US soldier looks through binoculars near Tuzla, Bosnia. -AP-
Military reform is a long-term process. It began with confidence-building measures, such as joint seminars aimed at fostering reconciliation and co-operation between entity armed forces, and has been taken forward via the working of the Standing Committee on Military Matters, a centralised defence institution for the entire country created under the peace agreement.

This Committee coordinates the activities of the local armed forces and the ministries of defence of Bosnia's two entities, the Federation of Bosnia and Herzegovina and Republika Srpska. In addition, it supports a variety of multi-ethnic working groups charged with developing policy options on defence issues. NATO sponsors a Security Cooperation Programme with Bosnia that, in partnership with the other international organisations, assists the Bosnian defence community bring in key reforms.

The programme includes the development of a defence policy for Bosnia, the development of a state-level defence establishment, and the restructuring of the entities' armed forces. These efforts are designed to help Bosnia build a unified command and control structure, and, in the longer term, to encourage the development of joint doctrine, and standards for training and equipping that are compatible with NATO and Partnership for Peace norms.

Under the terms of the peace agreement, the local Bosnian authorities are supposed to hand over individuals indicted for war crimes to the International Criminal Tribunal for the former Yugoslavia in The Hague. Since they have largely failed to do this, NATO has itself been active in bringing such individuals to justice. As of August 2000, of the 37 indictees in custody, NATO troops have arrested 21 and transferred them to The Hague. Two others were killed by SFOR soldiers in self-defence during operations to apprehend them and NATO has assisted in the transfer of a further 9 indictees to The Hague.

Mission history
SFOR has a UN mandate not just to maintain peace in Bosnia, but also, where necessary, to enforce it. As the security situation has improved, the number of troops there has been reduced. The current level of about 20,000 is significantly lower than the 32,000 deployed between December 1996 and November 1999, and only a third of the 60,000 deployed in the earlier Implementation Force (IFOR).

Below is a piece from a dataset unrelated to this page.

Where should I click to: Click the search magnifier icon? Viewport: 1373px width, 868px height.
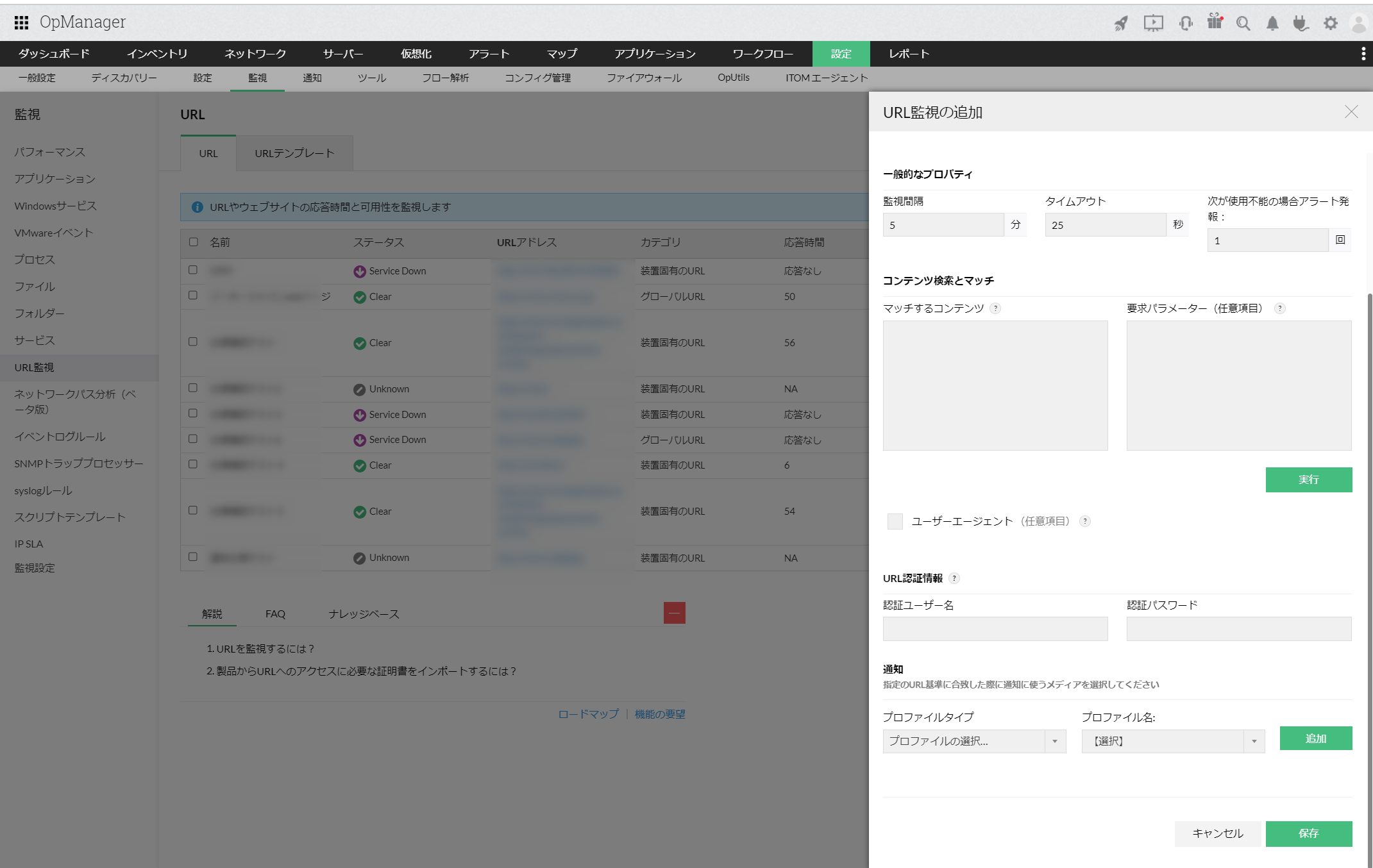click(1243, 24)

IFOR had a one-year mandate to oversee implementation of the military aspects of the peace agreement - bringing about and maintaining an end to hostilities; separating the armed forces of Bosnia's two newly created entities, the Federation of Bosnia and Herzegovina and Republika Srpska; transferring territory between the two entities according to the peace agreement; and moving the parties' forces and heavy weapons into approved storage sites. These goals were achieved by June 1996.

As SFOR succeeded IFOR at the end of 1996, the mission's aims became more ambitious. In addition to deterring a resumption of hostilities and promoting a climate in which the peace process could continue to move forward, they included providing an increased level of selective support, within SFOR's means and capabilities, to civilian organisations.

IFOR deployed in Bosnia six days after the signing in Paris of the Dayton Peace Accord on 14 December 1995. The peace agreement was reached after three weeks of intense negotiations at the Wright Patterson air base in Dayton, Ohio, in which representatives of the Allies were actively engaged, and followed three-and-a-half years of war.

French IFOR soldier disarms mine near Sarajevo in Bosnia. -AP-
NATO forces helped prepare the groundwork for the peace agreement by conducting air operations against Bosnian Serb forces for 12 days in August and September 1995. This action helped shift the balance of power between parties on the ground and persuade the Bosnian Serb leadership to accept the peace settlement.

NATO originally became involved in the Bosnian war in support of the United Nations. Together with the Western European Union, the Alliance monitored and enforced UN sanctions in the Adriatic. The Alliance also monitored and enforced the UN no-fly zone over Bosnia; provided close air support to the UN Protection Force (UNPROFOR) on the ground; and carried out air strikes to lift the siege of Sarajevo.